One-way ANOVA (Analysis of Variance) is a statistical technique used to compare the means of three or more independent (unrelated) groups to determine if there are any statistically significant differences between the mean scores of these groups. It extends the t-test for comparing more than two groups, providing a way to handle complex comparisons without increasing the risk of committing Type I errors (incorrectly rejecting the null hypothesis).
Purpose
The primary purpose of a one-way ANOVA is to test if at least one group mean is different from the others, which suggests that at least one treatment or condition has an effect that is not common to all groups.
Assumptions
One-way ANOVA makes several key assumptions:
-
Independence of Observations: Each group’s observations must be independent of the observations in other groups.
-
Normality: Data in each group should be approximately normally distributed.
-
Homogeneity of Variances: All groups must have the same variance, often assessed by Levene’s Test of Equality of Variances.
Hypotheses
The hypotheses for a one-way ANOVA are formulated as:
-
Null Hypothesis (H₀): The means of all groups are equal, implying no effect of the independent variable on the dependent variable across the groups.
-
Alternative Hypothesis (H₁): At least one group mean is different from the others, suggesting an effect of the independent variable.
Calculations
The analysis involves several key calculations:
-
Total Sum of Squares (SST): Measures the total variability in the dependent variable.
-
Sum of Squares Between (SSB): Reflects the variability due to the interaction between the groups.
-
Sum of Squares Within (SSW): Captures the variability within each group.
-
Degrees of Freedom (DF): Varies for each sum of squares; DF between = \(k - 1\) (where \(k\) is the number of groups) and DF within = \(N - k\) (where \(N\) is the total number of observations).
-
Mean Squares: Each sum of squares is divided by its respective degrees of freedom to obtain mean squares (MSB and MSW).
-
F-statistic: The ratio of MSB to MSW, which follows an F-distribution under the null hypothesis.
Interpretation
The result of a one-way ANOVA is typically reported as an F-statistic and its corresponding p-value. The F-statistic determines whether the observed variances between means are large enough to be considered statistically significant:
-
If the F-statistic is larger than the critical value (or if the p-value is less than the significance level, typically 0.05), the null hypothesis is rejected, indicating significant differences among the means.
-
If the F-statistic is smaller than the critical value, the null hypothesis is not rejected, suggesting no significant difference among the group means.

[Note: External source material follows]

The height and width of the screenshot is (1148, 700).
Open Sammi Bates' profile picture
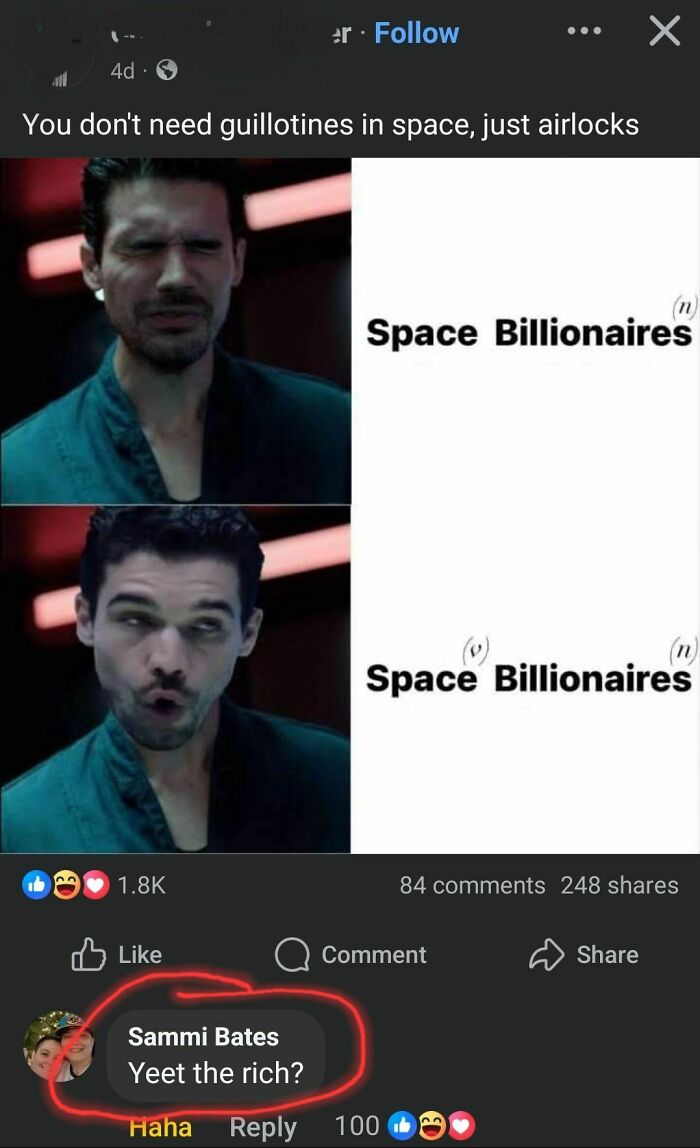click(x=59, y=1046)
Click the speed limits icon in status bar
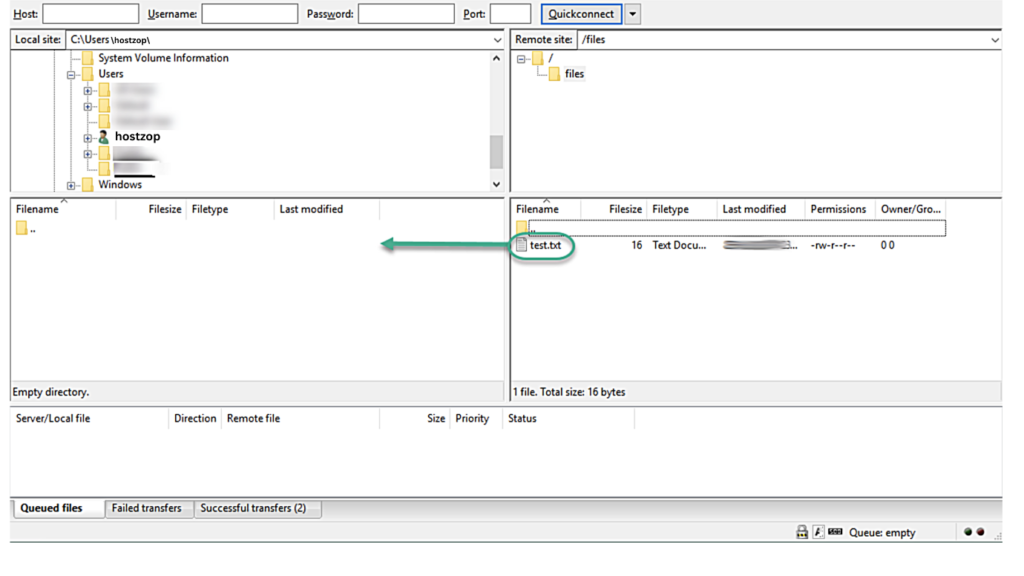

One way Anova Example Problem
A company wants to know the impact of three different selection methods on the employee performance. The HR analyst chose 15 employees at random and collected the data of sales volume reached by each employee. Out of 15 employees, 5 employees were taken from each of the selection methods. The data obtained are given below.
| 1 |
11 |
17 |
15 |
| 2 |
15 |
18 |
16 |
| 3 |
18 |
21 |
18 |
| 4 |
19 |
22 |
19 |
| 5 |
22 |
27 |
22 |
At the 0.05 level of significance, do the selection methods have different effects on the performance of employees?
Calculations:
To perform a one-way ANOVA test to see if there are significant differences in the performance of employees based on their selection method (Emp Referral, Job Portals, Consultancy), we need to calculate several components including the group means, the overall mean, the sum of squares between groups (SSB), the sum of squares within groups (SSW), and the total sum of squares (SST). Additionally, we’ll calculate the F-statistic and compare it to the critical F-value from an F-distribution table.
Data Organization:
Group A (Emp Referral): \([11, 15, 18, 19, 22]\)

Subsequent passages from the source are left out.